The group, which regulates and campaigns for organic food and farming, claims that each day Britons eat about 750,000 eggs containing the drug lasalocid, which is mixed into chicken feed to prevent the intestinal disease coccidiosis.
Tests by the Government's Veterinary Medicines Directorate found traces of the drug in 2.6 per cent of samples of eggs and poultry and 60 per cent of quail eggs.
Mark Luetchford, the Soil Association's campaign manager, said: "Even low levels of lasalocid are dangerous to mammals and this raises concerns about how toxic the drug is to humans.
"We know that this drug hangs about in the body, so we could be accumulating it every time we eat eggs or chicken." He claimed the Government's testing programme was "wholly inadequate" because it sampled one in 18 million eggs.

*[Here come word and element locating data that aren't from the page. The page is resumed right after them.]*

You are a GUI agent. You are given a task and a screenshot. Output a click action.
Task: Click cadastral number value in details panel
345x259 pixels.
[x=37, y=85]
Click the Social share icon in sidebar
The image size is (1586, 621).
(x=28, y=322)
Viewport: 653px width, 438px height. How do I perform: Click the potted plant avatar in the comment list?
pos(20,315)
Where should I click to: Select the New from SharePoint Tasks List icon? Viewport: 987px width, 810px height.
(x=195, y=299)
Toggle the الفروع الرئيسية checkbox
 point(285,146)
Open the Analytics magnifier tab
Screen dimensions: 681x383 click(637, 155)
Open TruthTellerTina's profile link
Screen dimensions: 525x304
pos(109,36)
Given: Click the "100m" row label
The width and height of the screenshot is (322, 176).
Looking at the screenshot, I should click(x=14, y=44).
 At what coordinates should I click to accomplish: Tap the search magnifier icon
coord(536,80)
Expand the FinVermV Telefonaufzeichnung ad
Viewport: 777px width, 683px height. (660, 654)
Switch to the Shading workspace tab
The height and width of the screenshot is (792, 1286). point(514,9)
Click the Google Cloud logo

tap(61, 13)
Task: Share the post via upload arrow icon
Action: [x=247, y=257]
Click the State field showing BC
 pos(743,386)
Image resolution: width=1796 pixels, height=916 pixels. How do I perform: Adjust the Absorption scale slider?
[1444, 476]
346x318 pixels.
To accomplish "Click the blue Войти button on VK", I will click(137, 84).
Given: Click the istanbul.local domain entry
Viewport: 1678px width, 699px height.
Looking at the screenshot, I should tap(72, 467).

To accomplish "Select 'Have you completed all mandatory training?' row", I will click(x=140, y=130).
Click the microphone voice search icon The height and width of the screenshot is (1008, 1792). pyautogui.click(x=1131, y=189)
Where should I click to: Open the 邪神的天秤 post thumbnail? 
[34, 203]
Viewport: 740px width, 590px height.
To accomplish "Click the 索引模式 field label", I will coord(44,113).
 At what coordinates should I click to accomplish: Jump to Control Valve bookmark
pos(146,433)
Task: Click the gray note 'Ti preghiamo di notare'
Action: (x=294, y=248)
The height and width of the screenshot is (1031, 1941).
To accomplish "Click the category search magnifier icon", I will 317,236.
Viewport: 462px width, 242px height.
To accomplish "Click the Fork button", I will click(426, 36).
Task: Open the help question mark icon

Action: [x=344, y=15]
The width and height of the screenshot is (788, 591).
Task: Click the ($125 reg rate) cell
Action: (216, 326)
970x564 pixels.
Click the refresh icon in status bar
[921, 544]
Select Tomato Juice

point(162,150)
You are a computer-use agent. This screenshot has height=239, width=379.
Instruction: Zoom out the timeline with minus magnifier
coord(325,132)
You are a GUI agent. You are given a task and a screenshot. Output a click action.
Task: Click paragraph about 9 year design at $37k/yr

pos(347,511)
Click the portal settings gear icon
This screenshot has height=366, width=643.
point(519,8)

In intensive poultry farming, daily doses of lasalocid are given to chickens and turkeys in their feed as a preventive treatment against coccidiosis, an infectious disease caused by a parasite which damages the birds' intestines and can be fatal. Outbreaks of coccidiosis are most likely to occur when large numbers of birds are crowded together in warm and moist conditions.
Tests carried out on rabbits have shown that the drug can cause abnormal heart contractions and tests on the human heart in 1974 showed rapid contractions.
The Soil Association said lasalocid was not used by the organisation's licensed farmers.